Saturday Noontime Linkage

4 August 2012, 1634 EDT

  • William Pesek argues that the recent surge in corn prices might lead to economic disaster. 
  • Alisa Neman Hood on Chinese shale gas. 
  • Josh Foust argues that Rosa Brooks gets the key story of the NSS, drones, and the Osh crisis wrong: “Sadly, they did turn into a more serious cleavage. But more than the cleavage resulting in atrocities that the U.S. was unwilling to assist with (the U.S. didn’t even send humanitarian aid for the Uzbek refugees who fled the carnage) is the bias inherent to how the NSS was trying to understand the situation. In 2010 there were U.S. government employees either in or very close to Osh — both at the State Department and with the DOD and various intelligence agencies who run the Manas air base. The NSS didn’t want to contact them to get a handle on what was going on — they wanted a drone.”
  • Is it possible to have a thoughtful rant? This post at Ink Spots on Romney’s foreign-policy rhetoric suggests an affirmative answer. 

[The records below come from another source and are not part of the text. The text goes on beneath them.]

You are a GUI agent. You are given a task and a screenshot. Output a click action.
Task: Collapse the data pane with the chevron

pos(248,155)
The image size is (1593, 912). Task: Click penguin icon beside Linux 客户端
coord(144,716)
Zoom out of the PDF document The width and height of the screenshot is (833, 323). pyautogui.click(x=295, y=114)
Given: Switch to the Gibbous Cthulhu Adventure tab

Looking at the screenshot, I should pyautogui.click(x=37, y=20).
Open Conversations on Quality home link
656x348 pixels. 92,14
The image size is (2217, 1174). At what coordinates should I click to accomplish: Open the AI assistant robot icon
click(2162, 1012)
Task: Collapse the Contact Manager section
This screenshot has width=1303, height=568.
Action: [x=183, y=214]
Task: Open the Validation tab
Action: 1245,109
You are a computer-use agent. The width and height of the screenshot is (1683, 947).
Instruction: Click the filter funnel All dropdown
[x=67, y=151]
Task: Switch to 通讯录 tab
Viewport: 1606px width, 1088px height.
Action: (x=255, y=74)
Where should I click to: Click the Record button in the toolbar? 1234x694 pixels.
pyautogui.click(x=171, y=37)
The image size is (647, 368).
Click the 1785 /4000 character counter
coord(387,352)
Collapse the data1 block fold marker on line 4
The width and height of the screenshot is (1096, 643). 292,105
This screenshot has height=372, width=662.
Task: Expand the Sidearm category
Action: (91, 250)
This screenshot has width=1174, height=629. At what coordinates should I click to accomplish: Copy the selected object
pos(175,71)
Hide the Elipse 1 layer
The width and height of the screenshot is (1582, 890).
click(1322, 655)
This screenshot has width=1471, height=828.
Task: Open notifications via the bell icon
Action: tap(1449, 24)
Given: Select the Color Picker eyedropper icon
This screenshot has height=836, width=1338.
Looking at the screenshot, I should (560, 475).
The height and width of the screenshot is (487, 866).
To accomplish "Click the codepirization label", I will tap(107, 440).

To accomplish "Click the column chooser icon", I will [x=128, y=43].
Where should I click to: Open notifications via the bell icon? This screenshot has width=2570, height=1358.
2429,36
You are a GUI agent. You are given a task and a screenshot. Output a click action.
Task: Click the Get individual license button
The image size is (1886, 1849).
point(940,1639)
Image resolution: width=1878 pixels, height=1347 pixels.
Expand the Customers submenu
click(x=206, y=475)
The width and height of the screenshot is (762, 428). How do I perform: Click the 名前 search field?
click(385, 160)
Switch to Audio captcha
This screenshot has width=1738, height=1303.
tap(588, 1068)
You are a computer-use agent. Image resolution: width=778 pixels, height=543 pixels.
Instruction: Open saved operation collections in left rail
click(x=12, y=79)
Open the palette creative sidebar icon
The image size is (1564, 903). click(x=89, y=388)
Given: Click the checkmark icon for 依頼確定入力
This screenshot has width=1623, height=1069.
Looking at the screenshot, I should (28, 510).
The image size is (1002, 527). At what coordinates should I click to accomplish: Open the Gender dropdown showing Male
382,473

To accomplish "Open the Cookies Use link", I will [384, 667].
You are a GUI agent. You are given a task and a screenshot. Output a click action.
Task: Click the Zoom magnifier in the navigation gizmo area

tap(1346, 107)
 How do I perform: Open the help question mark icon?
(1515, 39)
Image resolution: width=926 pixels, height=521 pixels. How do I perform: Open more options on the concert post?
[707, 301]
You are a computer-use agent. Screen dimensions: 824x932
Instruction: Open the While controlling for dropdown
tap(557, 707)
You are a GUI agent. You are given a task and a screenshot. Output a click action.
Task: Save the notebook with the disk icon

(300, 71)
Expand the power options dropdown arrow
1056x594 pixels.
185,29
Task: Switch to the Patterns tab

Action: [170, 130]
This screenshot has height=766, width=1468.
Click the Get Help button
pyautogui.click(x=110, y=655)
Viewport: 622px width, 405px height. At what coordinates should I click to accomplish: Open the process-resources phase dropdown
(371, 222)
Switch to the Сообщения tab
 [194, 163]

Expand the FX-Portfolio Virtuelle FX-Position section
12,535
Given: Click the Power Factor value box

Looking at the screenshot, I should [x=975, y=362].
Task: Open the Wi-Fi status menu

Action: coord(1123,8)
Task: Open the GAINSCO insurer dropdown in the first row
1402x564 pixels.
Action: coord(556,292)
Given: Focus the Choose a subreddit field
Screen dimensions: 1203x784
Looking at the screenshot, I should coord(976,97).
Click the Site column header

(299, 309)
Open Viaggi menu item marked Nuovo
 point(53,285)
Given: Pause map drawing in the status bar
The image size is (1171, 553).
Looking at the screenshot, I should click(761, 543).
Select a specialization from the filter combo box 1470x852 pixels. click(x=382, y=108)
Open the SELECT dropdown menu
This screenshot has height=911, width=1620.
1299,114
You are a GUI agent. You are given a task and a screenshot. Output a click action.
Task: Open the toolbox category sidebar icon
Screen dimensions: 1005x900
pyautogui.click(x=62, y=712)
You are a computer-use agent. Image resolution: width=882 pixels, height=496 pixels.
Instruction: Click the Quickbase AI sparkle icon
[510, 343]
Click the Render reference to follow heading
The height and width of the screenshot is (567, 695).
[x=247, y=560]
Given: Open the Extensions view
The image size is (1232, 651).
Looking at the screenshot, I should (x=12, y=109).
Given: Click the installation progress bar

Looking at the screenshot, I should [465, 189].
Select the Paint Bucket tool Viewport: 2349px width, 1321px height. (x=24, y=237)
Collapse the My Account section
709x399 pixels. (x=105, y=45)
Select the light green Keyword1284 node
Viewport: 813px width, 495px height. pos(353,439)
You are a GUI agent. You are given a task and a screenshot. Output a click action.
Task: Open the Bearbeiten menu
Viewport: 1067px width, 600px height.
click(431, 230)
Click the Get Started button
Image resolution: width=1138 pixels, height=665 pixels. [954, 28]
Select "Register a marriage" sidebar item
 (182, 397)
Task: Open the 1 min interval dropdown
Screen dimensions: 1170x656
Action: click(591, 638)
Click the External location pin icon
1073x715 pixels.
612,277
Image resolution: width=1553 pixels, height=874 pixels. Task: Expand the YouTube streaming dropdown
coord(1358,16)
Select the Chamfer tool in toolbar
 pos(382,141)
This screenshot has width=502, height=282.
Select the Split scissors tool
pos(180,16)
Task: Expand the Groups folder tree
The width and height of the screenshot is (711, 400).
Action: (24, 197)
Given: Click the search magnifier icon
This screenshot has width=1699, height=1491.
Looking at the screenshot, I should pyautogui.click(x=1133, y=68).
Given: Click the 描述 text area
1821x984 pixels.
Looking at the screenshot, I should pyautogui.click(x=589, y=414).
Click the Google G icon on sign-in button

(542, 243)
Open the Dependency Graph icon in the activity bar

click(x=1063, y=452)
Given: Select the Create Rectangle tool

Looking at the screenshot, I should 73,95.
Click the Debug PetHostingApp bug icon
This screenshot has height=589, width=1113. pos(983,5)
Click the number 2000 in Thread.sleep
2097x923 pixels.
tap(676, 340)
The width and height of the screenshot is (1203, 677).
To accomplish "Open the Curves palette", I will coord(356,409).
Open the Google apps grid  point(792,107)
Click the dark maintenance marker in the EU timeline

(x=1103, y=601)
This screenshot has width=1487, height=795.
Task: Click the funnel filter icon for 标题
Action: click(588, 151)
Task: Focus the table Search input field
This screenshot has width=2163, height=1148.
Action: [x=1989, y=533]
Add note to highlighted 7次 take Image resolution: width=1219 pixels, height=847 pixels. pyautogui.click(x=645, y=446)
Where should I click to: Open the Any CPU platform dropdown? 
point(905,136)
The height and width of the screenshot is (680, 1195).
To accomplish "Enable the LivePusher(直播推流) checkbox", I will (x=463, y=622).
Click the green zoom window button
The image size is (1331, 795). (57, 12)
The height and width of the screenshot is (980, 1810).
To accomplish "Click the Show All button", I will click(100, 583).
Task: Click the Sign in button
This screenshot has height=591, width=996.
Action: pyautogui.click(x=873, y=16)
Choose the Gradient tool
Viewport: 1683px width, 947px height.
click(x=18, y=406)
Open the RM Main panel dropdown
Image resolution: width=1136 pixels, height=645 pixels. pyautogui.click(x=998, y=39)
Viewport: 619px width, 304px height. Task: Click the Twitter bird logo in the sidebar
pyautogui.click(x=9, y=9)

  • Robert Haddick thinks Beijing’s got the South China Sea in the bag. I think they should have waited longer to abandon their assurance game toward their neighbors. 
  • Kate McNamara takes aim at the ECB’s democratic deficit. Once technocrats turn out to be ideologues, central-bank independence sure starts to look dicey, doesn’t it? Particularly if technocratism starts to look like an ideology.
  • Felix Berenskoetter advances arguments about “the End of IR Theory” that are very similar to some of what PTJ and I argue in our submission — currently, but I expect not permanently, entitled “I CAN HAS IR THEORY?!” — to the relevant EJIR special issue.